Scouting et clubs satellites pour percer
L’Équateur profite aussi des techniques de scouting de plus en plus performantes, mais aussi accessibles aux différents clubs, permettant à certains d’aller chercher des jeunes en Équateur, plutôt que chez les voisins argentin ou brésilien, où les joueurs sont souvent plus chers. C’est ainsi que Joel Ordonez débarque en Europe au Club Bruges, quand Moises Caicedo découvre le Vieux continent en passant par Brighton ou que Pervis Estupiñan doit passer par l’Udinese avant de se faire un nom en Angleterre.
« Il y a énormément de joueurs qui ont signé en Belgique car il y a beaucoup de clubs belges qui sont des clubs satellites. On remarque que les joueurs équatoriens ne sont pas tout de suite pris au sérieux en Europe. Ils doivent d’abord faire leur preuve dans d’autres clubs, dans des championnats qui sont un peu plus inférieurs. L’arrivée sur le marché des joueurs équatoriens est récente, donc forcément, les gens sont assez sceptiques », analyse celui qui a lancé son compte en 2023. Aujourd’hui, les gros clubs vont même chercher les talents directement à la source, à l’image de Kendry Paez, 17 ans, et déjà signé par Chelsea avant sa majorité, ou Keny Arroyo, transféré cet hiver d’Independiente del Valle à Besiktas contre 6,5 millions d’euros.
Un profil de joueur besogneux, malgré les embûches
Mais malgré certains parcours cabossés à des milliers de kilomètres des leurs, les joueurs équatoriens réussissent à éclore. Une des clés de cette réussite ? Le mental, évidemment. « Le joueur équatorien est un joueur humble, avec beaucoup de résilience », développe-t-il, ajoutant que l’Équateur était un pays culturellement calme et avait la réputation d’être « un havre de paix » jusqu’à il y a peu.

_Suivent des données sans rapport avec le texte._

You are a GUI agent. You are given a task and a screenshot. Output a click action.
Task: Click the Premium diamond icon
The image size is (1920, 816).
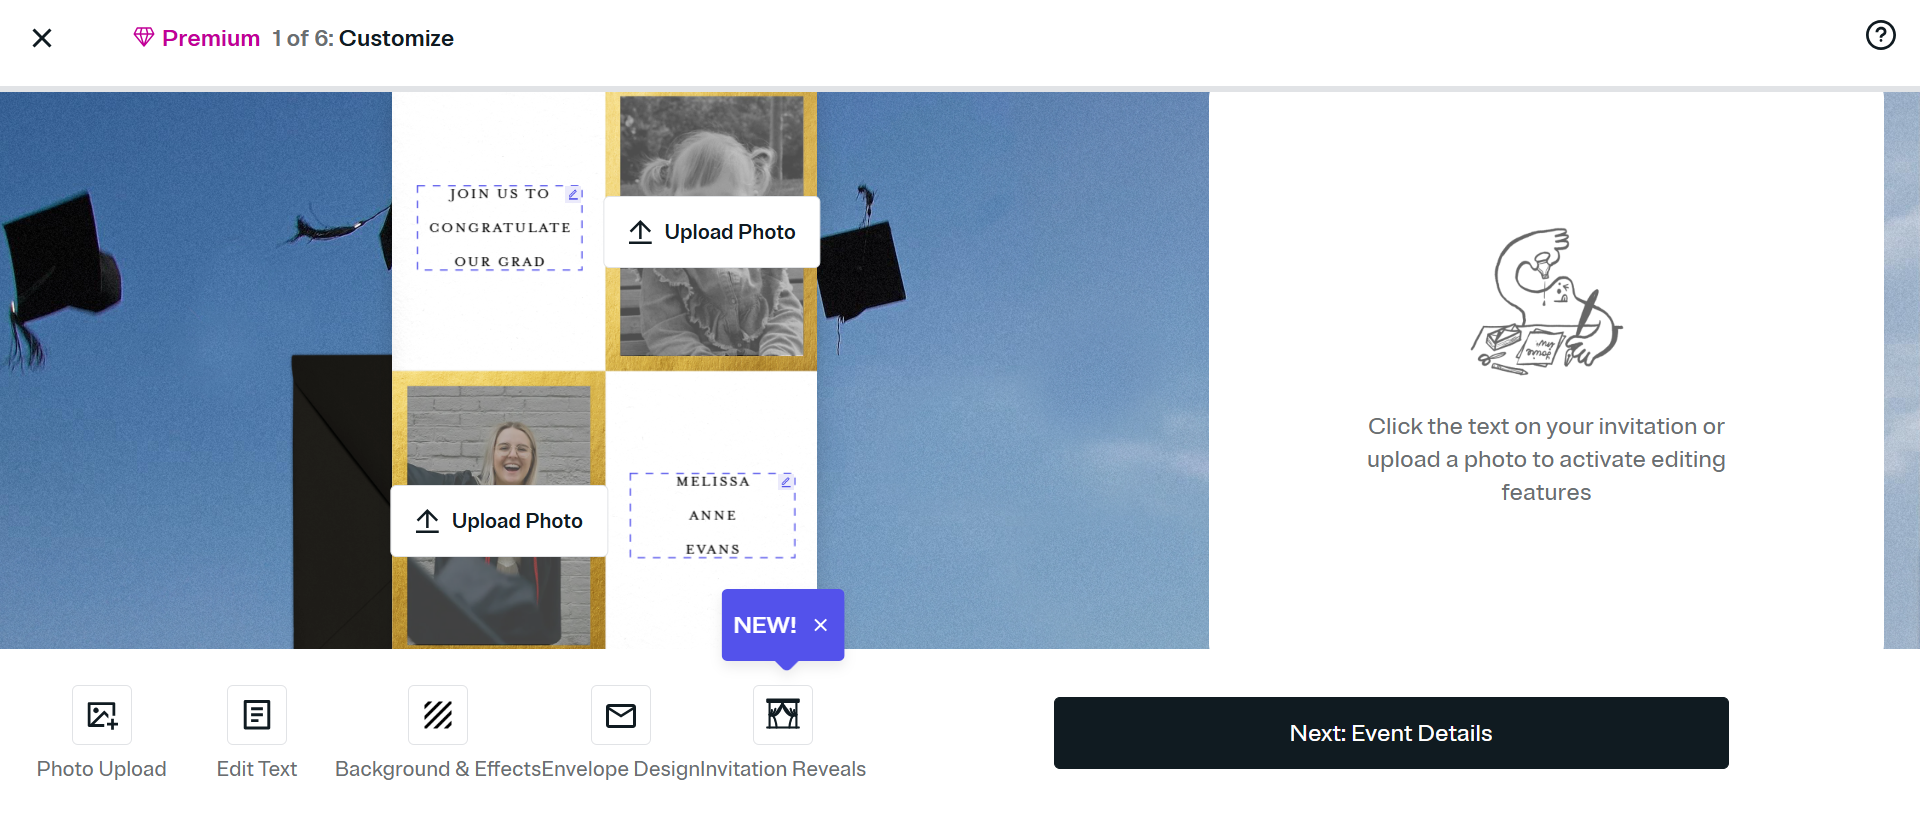[144, 37]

Depuis, des groupes armés criminels s’opposent à l’État dans une guerre sur fond de trafic de drogues. Une raison de plus pour les jeunes talents de quitter le championnat équatorien, l’un des plus pauvres d’Amérique du Sud, pour trouver meilleure fortune ailleurs.
L’espoir d’un peuple secoué par cette montée de la violence (classé 11ᵉ pays le plus violent du monde selon un rapport) repose donc aussi sur cette jeune génération, presque assurée d’être qualifiée pour le prochain Mondial aux 48 équipes (contre 32 auparavant) à six journées de la fin. « Si déjà, à leur âge, avec leur expérience, on a des résultats comme ça, j’ai hâte de voir ce que ça va donner à la Coupe du Monde. Je ne m’attends pas à ce que l’on remporte, mais qu’on arrive en huitième ou en quart, ce serait le bonheur absolu », s’enthousiasme le Franco-équatorien. L’Équateur n’a jamais fait mieux qu’un huitième de finale dans la compétition, en 2006. À voir si la jeune génération qui était tout juste née à l’époque peut mieux faire.